PIS volta a ser pago este ano. Confira o calendário

Pagamento foi suspenso no ano passado para que ajustes no sistema,a pedido do governo. Devem ter direito ao PIS/PASEP 23,08 milhões de trabalhadores, num total de R$ 21,046 bilhões



O pagamento de até um salário mínimo (R$1.212) do abono salarial do PIS/PASEP relativo a 2020, que deveria ser feito a partir de julho do ano passado foi adiado para o início de 2022. Os trabalhadores e trabalhadoras da iniciativa privada que têm direito ao abono devem começar a receber de 8 de fevereiro a 31 de março, de acordo com a data de nascimento.


Já os servidores públicos que recebem o abono do Programa de Formação do Patrimônio do Servidor Público (Pasep) terão o saldo liberado de 15 de fevereiro a 24 de março, conforme o número da inscrição. O prazo final para o saque do abono salarial termina em 29 de dezembro de 2022 para todos os beneficiários.


A proposta de calendário foi apresentada pelo governo ao Conselho de Desenvolvimento do Fundo de Amparo ao Trabalhador (Codefat), que deve debater a proposta nesta sexta (7). Os representantes do Codefat (que a CUT faz parte), reúne trabalhadores, empresários e o próprio governo.


São R$ 21,046 bilhões que devem ser pagos a 23,08 milhões de trabalhadores. Confira calendário abaixo.


Entenda como funciona a liberação do abono salarial


Para receber o PIS é preciso ter emprego com carteira assinada, por no mínimo, 30 dias, ter sido registrado no programa há pelo menos cinco anos e ganhar no máximo dois salários mínimos (R$ 2.424).


Os pagamentos do abono salarial são feitos pela Caixa Econômica Federal (CEF), no caso do PIS e o Banco do Brasil, no caso do Pasep.


As instituições financeiras são responsáveis pela checagem dos documentos de quem vai receber, mas os dados do beneficiado são enviados pelo Serpro.

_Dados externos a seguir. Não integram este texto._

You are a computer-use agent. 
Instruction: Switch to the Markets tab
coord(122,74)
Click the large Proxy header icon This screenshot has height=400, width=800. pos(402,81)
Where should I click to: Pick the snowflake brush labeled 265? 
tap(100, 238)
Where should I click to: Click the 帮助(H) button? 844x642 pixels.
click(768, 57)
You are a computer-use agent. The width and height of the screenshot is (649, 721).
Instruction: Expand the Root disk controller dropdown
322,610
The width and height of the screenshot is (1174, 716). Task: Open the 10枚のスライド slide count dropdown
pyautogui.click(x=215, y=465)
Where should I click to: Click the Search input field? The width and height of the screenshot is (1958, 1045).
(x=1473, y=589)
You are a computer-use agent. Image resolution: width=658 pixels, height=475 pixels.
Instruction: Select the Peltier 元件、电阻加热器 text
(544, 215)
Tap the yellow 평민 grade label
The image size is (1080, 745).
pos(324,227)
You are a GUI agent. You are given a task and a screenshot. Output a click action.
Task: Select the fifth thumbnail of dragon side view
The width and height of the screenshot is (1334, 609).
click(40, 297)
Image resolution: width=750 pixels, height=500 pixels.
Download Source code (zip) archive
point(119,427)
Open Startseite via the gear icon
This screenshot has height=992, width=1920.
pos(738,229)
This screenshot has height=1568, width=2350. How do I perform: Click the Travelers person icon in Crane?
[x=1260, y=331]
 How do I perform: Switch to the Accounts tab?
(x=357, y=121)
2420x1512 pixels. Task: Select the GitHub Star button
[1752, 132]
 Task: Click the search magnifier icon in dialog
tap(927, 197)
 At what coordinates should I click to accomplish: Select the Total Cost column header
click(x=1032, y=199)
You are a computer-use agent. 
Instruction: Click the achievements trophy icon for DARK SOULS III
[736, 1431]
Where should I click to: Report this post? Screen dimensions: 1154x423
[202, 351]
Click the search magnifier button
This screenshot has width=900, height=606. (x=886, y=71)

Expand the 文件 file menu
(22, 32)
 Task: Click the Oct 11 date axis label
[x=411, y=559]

Por sua vez, o Serpro faz a sua análise a partir da Relação Anual de Informações Sociais (RAIS), relatório de informações socioeconômicas solicitado às pessoas jurídicas e outros empregadores anualmente.


Os dados da RAIS são colocados pela empresa em que o trabalhador exerce a sua atividade. Podem ocorrer erros de digitação, duplicidade de CPF, entre outros. Isto não quer dizer que esses erros são propositais.


De posse dos dados da RAIS gerados pelo Serpro, a partir das informações dos empregadores, o governo identifica quais os trabalhadores têm direito ao abono. A partir deste reconhecimento gera a obrigação do abono ser pago a partir de julho do mesmo ano em que o trabalhador passou a ter este direito.